Dentists in Northern Ireland lose money on most NHS treatments, BDA says
Dentists could be losing money on most active NHS treatments they perform, the British Dental Association (BDA) in Northern Ireland has said. Preliminary figures suggest carrying out treatments like fillings, crowns and extractions for NHS patients can cost dentists money.
The Department of Health said it supported dentists with investment and uplifts in allowances and expenses. Some dentists are going private because of the costs. Other dentists maintaining NHS services are refusing to take on new patients.
In 2022, a BBC investigation found nine in 10 NHS dental practices across the UK were not accepting new adult patients for treatment under the health service.
The BDA in Northern Ireland has warned that without change, patients in need will be denied essential care. Dental practices are paid set fees by the government for every treatment they provide to NHS patients. But according to BDA NI, those fees are likely being outstripped by what it costs to provide the treatments – meaning dentists are making a loss.
It has warned that without more government funding, there could be no future for NHS dentistry.
Ciara Gallagher, chair of the BDA’s Northern Ireland Dental Practice Committee, runs a dental practice in Downpatrick, County Down.
She told the BBC: “Everyone’s talking about the cost of living crisis, I’m going to talk about a cost of providing care crisis. Within this building, all our materials have increased in price. Our staff wages have gone up, our electricity costs, our heating costs, they are all sky-rocketing.
“The increase in fees is not matching those increases in costs. What has happened is the fees have gone up a little bit, but we’ve come to this point where the cost to provide care is now more than we are being paid for that care.”
Figures compiled from Dr Gallagher’s practice, as well as five others, indicate the majority of active treatments performed are loss-making – a pattern she says is being felt by dentists across Northern Ireland. These are preliminary figures. The BDA is now undertaking a wider study at practices across Northern Ireland and the rest of the UK.
According to the figures, for each single-tooth extraction that a dentist carries out under the NHS, the government currently pays the dental practice £19.47. But according to these figures, by the time the practice covers its own costs to actually carry out the procedure and pays the dentist, it’s typically making a loss of £18.58.
Likewise, to perform one amalgam filling with one surface and the anaesthetic required, the government pays a dental practice £11.18.
But according to these figures, by the time that filling is performed, the practice will have typically lost £21.55.
To perform a root canal on an incisor or canine tooth, the government will pay a dental practice £59.94, but the practice will make a loss of £7.03.
I don’t know how to even begin to describe the despair of dentists who can’t provide care,” Dr Gallagher said.

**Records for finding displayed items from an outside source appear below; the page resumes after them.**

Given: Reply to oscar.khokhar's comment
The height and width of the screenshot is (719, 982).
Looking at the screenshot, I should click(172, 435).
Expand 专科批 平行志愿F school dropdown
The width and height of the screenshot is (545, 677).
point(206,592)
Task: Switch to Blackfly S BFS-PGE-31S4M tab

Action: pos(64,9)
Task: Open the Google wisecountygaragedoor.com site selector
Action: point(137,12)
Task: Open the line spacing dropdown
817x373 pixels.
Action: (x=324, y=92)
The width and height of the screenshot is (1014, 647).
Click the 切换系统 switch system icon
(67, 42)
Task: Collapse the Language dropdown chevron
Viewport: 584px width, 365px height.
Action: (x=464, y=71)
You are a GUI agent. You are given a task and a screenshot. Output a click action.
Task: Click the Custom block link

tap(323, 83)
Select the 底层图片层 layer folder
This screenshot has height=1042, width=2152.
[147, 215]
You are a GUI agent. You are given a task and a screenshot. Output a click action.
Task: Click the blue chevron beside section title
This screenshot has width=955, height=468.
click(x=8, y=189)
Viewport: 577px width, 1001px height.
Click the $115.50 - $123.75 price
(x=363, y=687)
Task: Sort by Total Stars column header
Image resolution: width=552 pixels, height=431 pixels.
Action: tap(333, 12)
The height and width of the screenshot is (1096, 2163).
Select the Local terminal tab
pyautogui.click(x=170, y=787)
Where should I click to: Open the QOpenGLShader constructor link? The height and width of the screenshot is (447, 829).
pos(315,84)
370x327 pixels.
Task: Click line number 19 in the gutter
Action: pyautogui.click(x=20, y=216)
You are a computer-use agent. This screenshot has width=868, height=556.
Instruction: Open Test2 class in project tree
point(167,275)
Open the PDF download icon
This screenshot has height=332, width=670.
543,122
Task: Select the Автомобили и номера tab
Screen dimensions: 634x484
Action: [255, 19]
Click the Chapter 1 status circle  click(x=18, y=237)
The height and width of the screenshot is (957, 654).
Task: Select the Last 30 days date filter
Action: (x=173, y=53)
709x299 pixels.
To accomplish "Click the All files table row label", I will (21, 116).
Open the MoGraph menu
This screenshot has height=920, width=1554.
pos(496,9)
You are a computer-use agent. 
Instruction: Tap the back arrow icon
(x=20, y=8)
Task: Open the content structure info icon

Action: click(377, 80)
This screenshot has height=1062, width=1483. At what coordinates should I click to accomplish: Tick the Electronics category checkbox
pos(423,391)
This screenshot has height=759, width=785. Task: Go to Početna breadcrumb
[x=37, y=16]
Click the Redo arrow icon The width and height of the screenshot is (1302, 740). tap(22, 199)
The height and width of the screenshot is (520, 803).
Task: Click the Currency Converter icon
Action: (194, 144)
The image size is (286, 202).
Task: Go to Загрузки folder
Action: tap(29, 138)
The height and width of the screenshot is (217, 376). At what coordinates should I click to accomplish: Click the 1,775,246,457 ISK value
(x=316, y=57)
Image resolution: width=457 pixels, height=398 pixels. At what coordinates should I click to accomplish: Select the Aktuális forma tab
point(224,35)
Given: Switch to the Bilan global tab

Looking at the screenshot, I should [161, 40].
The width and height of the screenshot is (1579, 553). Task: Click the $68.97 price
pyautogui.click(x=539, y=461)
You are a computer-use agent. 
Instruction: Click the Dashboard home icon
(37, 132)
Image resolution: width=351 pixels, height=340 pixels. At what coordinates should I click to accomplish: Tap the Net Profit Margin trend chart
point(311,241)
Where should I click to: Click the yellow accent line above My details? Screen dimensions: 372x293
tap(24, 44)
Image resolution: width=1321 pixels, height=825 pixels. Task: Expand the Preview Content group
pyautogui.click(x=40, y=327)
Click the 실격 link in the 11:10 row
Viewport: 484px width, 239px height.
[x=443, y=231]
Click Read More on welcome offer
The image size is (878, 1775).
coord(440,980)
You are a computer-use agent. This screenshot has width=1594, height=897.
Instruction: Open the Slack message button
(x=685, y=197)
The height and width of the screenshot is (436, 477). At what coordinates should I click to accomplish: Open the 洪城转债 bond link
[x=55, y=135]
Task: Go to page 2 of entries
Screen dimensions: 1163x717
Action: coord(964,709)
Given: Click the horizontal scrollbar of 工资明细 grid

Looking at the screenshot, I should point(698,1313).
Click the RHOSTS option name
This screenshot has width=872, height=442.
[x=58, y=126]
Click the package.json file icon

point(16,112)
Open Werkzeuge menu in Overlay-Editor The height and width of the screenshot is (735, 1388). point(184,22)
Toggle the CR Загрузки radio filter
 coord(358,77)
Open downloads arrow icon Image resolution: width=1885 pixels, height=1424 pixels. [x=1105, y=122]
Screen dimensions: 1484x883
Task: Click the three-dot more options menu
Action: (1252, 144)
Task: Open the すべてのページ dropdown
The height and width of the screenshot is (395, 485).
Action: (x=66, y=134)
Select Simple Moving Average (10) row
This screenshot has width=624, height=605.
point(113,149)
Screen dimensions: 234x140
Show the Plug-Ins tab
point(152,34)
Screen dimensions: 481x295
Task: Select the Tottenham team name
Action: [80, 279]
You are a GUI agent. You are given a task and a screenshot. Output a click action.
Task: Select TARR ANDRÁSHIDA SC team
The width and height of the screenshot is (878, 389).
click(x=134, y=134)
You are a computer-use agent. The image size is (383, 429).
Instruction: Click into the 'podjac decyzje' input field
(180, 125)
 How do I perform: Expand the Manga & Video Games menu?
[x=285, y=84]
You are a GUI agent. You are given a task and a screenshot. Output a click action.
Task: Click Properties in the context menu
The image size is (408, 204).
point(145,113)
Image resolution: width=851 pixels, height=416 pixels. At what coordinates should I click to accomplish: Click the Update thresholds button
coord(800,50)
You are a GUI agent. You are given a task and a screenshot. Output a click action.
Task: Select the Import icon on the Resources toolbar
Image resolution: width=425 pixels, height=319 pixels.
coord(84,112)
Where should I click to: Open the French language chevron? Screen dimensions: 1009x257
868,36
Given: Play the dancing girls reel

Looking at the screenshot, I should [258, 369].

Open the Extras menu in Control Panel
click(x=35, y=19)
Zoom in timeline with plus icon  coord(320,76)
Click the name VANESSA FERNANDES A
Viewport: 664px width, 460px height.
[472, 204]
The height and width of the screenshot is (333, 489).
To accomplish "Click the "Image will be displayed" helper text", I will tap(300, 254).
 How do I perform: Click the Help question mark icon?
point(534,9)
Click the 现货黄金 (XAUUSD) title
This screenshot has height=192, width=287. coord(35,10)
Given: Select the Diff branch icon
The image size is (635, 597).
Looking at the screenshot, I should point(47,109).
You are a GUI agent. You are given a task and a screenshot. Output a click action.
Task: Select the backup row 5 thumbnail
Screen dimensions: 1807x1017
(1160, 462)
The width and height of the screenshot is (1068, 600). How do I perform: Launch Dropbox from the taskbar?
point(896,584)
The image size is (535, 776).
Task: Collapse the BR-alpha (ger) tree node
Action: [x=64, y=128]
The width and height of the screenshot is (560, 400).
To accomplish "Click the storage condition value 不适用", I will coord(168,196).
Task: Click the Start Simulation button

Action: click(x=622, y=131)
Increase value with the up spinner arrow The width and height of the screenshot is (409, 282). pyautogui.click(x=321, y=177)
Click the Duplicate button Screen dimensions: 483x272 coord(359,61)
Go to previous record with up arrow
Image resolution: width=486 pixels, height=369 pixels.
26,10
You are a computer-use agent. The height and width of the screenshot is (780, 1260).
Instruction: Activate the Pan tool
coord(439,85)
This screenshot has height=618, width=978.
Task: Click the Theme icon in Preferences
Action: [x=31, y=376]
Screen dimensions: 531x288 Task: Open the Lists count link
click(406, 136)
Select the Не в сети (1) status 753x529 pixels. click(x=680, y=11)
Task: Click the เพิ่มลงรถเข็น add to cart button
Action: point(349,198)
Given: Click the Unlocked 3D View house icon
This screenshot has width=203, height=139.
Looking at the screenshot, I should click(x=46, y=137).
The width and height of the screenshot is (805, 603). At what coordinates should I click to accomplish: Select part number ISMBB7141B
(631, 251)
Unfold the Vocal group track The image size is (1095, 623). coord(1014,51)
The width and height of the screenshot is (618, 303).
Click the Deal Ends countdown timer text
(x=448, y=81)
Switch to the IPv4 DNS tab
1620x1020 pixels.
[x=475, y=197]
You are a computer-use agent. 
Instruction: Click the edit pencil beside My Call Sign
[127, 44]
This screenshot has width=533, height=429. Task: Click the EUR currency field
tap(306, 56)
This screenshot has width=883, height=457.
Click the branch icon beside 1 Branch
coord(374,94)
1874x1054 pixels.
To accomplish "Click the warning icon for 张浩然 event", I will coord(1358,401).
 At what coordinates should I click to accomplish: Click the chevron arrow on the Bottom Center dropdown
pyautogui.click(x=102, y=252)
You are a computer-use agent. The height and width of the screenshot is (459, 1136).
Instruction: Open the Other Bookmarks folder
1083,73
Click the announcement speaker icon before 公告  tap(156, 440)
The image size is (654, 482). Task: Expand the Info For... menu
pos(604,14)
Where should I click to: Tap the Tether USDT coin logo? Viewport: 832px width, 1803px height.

“And let’s talk about the patients, who are unable to get the care they want, unable to get their children registered because practices are unable to take on the losses that that will incur.
“Unless the funding covers the cost to provide care there is no future for NHS dentistry and that means there’s no care for patients who need it the most.
The Department of Health said the figures did not appear to include various allowances that are paid to dentists – although this is something the BDA disputes.
The department referenced a £6.5m investment that has gone to dentists over the last two years, in helping to fund new technologies and things like ventilation. It also pointed to an uplift in fees which was put in place as a response to the Covid pandemic.
A spokesperson added: “Whilst the department recognises the challenges that dental practices will be experiencing due to the cost of living increases, the pressures facing the department’s budget are also considerable and without precedent, leading to difficult financial decisions having to be made to align funding with key priorities.